Problem Falling Diamonds:

Diamonds are falling from the sky. People are now buying up locations where the diamonds can land, just to own a diamond if one does land there. You have been offered one such place, and want to know whether it is a good deal.

Diamonds are shaped like, you guessed it, diamonds: they are squares with vertices (X-1, Y), (X, Y+1), (X+1, Y) and (X, Y-1) for some X, Y which we call the center of the diamond. All the diamonds are always in the X-Y plane. X is the horizontal direction, Y is the vertical direction. The ground is at Y=0, and positive Y coordinates are above the ground.

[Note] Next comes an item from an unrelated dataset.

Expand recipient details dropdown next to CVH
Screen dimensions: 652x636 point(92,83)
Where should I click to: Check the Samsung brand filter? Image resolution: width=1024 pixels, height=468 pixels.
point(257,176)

The diamonds fall one at a time along the Y axis. This means that they start at (0, Y) with Y very large, and fall vertically down, until they hit either the ground or another diamond.

When a diamond hits the ground, it falls until it is buried into the ground up to its center, and then stops moving. This effectively means that all diamonds stop falling or sliding if their center reaches Y=0.

When a diamond hits another diamond, vertex to vertex, it can start sliding down, without turning, in one of the two possible directions: down and left, or down and right. If there is no diamond immediately blocking either of the sides, it slides left or right with equal probability. If there is a diamond blocking one of the sides, the falling diamond will slide to the other side until it is blocked by another diamond, or becomes buried in the ground. If there are diamonds blocking the paths to the left and to the right, the diamond just stops.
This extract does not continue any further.